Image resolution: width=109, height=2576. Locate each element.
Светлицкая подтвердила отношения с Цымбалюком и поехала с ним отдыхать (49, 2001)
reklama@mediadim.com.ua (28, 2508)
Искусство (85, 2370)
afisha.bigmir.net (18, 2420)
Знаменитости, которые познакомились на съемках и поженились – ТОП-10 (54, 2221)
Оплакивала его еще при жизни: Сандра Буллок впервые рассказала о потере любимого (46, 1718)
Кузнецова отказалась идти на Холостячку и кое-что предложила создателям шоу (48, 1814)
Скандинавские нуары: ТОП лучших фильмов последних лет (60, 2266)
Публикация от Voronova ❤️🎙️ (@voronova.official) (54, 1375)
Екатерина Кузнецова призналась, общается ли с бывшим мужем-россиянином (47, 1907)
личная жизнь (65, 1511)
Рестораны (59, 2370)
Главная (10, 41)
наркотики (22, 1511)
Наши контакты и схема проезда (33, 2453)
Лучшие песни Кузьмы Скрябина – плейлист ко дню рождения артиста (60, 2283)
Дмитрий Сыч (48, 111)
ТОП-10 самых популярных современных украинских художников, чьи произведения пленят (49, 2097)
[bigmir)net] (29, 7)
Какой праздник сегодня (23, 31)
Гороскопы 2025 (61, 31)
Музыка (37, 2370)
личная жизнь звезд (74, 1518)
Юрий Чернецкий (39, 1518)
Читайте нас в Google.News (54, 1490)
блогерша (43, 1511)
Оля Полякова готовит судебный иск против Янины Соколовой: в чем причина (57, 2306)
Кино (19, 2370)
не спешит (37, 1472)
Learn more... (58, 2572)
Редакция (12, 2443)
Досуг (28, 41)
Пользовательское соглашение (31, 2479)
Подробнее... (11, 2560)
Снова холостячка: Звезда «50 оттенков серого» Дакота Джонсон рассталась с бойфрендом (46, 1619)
+ + + +
TASK PROMPT>
Would you copy out every line in the records that includes the string "Кузнецова"?

EXERCISE ANSWER>
Кузнецова отказалась идти на Холостячку и кое-что предложила создателям шоу (48, 1814)
Екатерина Кузнецова призналась, общается ли с бывшим мужем-россиянином (47, 1907)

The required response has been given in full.